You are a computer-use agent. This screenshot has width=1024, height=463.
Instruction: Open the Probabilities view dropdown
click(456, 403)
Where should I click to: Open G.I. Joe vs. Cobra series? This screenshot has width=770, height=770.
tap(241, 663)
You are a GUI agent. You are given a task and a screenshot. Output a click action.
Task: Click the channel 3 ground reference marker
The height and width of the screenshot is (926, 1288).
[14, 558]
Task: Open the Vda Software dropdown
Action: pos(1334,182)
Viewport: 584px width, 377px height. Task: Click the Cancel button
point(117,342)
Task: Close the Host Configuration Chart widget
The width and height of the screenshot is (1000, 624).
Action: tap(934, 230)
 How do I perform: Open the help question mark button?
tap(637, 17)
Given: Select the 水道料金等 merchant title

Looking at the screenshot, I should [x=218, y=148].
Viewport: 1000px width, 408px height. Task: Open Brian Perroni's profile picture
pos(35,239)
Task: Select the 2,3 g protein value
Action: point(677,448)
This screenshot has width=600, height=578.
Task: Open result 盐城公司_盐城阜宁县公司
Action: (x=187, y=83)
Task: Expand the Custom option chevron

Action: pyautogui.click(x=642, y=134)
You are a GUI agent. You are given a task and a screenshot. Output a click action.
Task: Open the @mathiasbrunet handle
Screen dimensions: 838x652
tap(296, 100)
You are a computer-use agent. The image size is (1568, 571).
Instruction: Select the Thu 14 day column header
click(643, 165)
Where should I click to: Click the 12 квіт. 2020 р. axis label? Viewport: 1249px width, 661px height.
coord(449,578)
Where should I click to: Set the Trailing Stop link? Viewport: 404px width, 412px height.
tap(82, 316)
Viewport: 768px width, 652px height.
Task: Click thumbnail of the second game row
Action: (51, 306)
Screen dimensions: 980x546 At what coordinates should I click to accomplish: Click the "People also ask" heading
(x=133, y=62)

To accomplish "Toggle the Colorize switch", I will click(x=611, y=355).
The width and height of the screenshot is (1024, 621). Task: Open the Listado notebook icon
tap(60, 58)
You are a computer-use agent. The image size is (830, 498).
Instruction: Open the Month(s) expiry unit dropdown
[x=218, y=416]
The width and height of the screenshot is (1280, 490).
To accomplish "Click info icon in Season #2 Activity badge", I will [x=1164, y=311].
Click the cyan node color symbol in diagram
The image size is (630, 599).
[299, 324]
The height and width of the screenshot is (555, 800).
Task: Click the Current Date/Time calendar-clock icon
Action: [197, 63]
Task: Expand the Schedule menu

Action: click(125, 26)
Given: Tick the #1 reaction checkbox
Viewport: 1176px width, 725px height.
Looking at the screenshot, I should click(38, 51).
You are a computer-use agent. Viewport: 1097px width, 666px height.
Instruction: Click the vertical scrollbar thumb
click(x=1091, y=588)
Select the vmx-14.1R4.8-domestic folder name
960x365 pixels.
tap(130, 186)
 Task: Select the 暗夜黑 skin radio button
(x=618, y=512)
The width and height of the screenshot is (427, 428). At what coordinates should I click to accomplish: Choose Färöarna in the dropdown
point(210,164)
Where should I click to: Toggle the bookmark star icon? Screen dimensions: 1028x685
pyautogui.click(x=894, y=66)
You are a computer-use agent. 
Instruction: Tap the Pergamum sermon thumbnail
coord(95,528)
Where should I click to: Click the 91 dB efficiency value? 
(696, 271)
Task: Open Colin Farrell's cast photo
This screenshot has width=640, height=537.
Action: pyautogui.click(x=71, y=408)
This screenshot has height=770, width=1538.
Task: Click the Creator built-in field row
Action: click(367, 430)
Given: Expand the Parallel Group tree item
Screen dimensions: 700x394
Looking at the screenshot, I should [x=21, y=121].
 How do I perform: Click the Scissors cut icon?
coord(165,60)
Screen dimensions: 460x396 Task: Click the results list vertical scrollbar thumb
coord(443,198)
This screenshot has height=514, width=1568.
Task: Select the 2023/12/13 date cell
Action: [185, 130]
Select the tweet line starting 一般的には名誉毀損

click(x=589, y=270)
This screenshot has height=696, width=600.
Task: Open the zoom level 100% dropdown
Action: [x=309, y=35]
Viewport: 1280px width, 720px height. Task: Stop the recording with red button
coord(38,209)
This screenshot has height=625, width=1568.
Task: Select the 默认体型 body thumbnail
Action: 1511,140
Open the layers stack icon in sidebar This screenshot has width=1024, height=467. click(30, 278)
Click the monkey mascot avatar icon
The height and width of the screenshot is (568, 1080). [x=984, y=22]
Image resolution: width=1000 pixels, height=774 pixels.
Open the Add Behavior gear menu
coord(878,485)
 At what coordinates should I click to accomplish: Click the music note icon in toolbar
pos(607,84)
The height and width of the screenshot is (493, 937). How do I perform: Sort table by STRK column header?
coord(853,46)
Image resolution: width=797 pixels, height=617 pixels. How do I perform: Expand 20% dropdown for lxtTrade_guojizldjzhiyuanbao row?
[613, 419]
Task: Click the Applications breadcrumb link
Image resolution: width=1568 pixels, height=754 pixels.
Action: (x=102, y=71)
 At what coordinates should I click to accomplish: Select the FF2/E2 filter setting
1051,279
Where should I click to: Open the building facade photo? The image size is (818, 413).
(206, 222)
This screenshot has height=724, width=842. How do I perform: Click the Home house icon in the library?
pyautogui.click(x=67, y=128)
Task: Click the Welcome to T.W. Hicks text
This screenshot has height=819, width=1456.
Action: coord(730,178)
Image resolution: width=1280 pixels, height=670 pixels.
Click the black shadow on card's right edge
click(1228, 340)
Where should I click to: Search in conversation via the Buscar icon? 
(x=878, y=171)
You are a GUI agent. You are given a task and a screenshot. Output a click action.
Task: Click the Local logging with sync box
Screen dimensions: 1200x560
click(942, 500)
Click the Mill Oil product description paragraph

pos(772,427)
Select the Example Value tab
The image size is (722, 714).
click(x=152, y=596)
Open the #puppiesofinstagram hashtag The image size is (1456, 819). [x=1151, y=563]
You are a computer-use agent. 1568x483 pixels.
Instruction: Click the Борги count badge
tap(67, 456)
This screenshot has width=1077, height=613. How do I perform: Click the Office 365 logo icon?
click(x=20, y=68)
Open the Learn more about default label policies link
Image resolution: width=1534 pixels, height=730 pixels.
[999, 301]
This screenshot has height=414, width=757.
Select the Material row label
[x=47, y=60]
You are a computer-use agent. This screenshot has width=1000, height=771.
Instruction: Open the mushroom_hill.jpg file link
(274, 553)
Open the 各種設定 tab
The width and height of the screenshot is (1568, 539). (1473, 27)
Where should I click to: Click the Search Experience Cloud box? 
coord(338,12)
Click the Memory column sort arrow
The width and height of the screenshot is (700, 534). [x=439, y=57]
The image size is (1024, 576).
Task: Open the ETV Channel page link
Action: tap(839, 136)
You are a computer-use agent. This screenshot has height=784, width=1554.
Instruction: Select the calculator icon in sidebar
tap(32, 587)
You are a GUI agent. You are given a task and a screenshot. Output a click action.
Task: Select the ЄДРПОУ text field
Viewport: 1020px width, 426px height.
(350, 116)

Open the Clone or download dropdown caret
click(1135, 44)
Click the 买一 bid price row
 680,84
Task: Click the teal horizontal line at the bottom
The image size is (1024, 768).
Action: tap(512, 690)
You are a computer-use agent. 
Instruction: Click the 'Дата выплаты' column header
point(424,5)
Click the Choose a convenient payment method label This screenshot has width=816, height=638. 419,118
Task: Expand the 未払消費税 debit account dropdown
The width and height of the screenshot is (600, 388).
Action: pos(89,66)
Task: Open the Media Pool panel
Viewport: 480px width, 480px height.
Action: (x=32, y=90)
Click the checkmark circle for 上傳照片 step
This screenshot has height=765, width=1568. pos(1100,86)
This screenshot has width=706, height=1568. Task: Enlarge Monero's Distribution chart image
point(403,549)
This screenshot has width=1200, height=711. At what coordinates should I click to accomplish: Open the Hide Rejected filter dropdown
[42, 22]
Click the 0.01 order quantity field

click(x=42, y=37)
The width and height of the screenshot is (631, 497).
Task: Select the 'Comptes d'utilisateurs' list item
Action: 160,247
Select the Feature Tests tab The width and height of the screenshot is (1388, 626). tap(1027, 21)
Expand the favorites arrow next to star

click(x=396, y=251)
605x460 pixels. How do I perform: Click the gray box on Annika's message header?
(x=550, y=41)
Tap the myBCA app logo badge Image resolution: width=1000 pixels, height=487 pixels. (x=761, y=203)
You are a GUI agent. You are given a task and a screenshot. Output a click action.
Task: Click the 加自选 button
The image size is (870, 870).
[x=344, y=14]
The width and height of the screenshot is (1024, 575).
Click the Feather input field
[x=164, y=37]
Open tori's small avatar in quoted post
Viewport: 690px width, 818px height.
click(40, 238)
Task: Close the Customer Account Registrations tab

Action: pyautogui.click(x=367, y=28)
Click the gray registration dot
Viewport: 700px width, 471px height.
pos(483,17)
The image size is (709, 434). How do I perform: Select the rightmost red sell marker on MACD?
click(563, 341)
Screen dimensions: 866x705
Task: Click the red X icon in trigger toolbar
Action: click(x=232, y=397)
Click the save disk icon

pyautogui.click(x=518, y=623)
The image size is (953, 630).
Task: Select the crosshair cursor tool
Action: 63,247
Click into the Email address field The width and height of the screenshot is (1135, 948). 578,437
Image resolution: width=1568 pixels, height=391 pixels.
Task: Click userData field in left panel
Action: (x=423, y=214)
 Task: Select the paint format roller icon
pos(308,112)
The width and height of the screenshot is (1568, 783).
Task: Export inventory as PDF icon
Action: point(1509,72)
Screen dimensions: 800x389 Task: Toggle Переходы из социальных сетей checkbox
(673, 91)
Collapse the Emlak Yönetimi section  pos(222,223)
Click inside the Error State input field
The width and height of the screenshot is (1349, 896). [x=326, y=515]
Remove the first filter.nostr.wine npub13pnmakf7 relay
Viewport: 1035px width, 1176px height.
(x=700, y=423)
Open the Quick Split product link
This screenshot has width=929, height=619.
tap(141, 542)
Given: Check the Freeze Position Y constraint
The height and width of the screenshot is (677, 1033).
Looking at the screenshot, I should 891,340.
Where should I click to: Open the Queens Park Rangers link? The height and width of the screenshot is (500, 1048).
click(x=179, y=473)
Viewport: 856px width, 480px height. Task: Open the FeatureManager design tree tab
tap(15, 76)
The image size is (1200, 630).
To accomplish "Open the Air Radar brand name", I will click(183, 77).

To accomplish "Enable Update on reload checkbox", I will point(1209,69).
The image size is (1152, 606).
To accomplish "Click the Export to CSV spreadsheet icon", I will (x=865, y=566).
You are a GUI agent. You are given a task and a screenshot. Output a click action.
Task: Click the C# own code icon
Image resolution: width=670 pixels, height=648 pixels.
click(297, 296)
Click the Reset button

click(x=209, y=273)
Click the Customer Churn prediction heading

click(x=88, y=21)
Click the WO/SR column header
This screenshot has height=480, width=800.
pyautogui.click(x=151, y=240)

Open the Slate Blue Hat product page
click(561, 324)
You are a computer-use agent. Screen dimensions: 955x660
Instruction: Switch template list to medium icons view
● ● ● ●
● Task to complete
Retype word for word everything in the listing above from the line that holds "Task: Click the Local logging with sync box" down to the line that holds "Task: Expand the 未払消費税 debit account dropdown". Keep both end lines and leave out the rest.

● Exercise answer
Task: Click the Local logging with sync box
Screen dimensions: 1200x560
click(942, 500)
Click the Mill Oil product description paragraph

pos(772,427)
Select the Example Value tab
The image size is (722, 714).
click(x=152, y=596)
Open the #puppiesofinstagram hashtag The image size is (1456, 819). [x=1151, y=563]
You are a computer-use agent. 1568x483 pixels.
Instruction: Click the Борги count badge
tap(67, 456)
This screenshot has width=1077, height=613. How do I perform: Click the Office 365 logo icon?
click(x=20, y=68)
Open the Learn more about default label policies link
Image resolution: width=1534 pixels, height=730 pixels.
[999, 301]
This screenshot has height=414, width=757.
Select the Material row label
[x=47, y=60]
You are a computer-use agent. This screenshot has width=1000, height=771.
Instruction: Open the mushroom_hill.jpg file link
(274, 553)
Open the 各種設定 tab
The width and height of the screenshot is (1568, 539). (1473, 27)
Where should I click to: Click the Search Experience Cloud box? 
coord(338,12)
Click the Memory column sort arrow
The width and height of the screenshot is (700, 534). [x=439, y=57]
The image size is (1024, 576).
Task: Open the ETV Channel page link
Action: tap(839, 136)
You are a computer-use agent. This screenshot has height=784, width=1554.
Instruction: Select the calculator icon in sidebar
tap(32, 587)
You are a GUI agent. You are given a task and a screenshot. Output a click action.
Task: Select the ЄДРПОУ text field
Viewport: 1020px width, 426px height.
(350, 116)

Open the Clone or download dropdown caret
click(1135, 44)
Click the 买一 bid price row
 680,84
Task: Click the teal horizontal line at the bottom
The image size is (1024, 768).
Action: tap(512, 690)
You are a computer-use agent. 
Instruction: Click the 'Дата выплаты' column header
point(424,5)
Click the Choose a convenient payment method label This screenshot has width=816, height=638. 419,118
Task: Expand the 未払消費税 debit account dropdown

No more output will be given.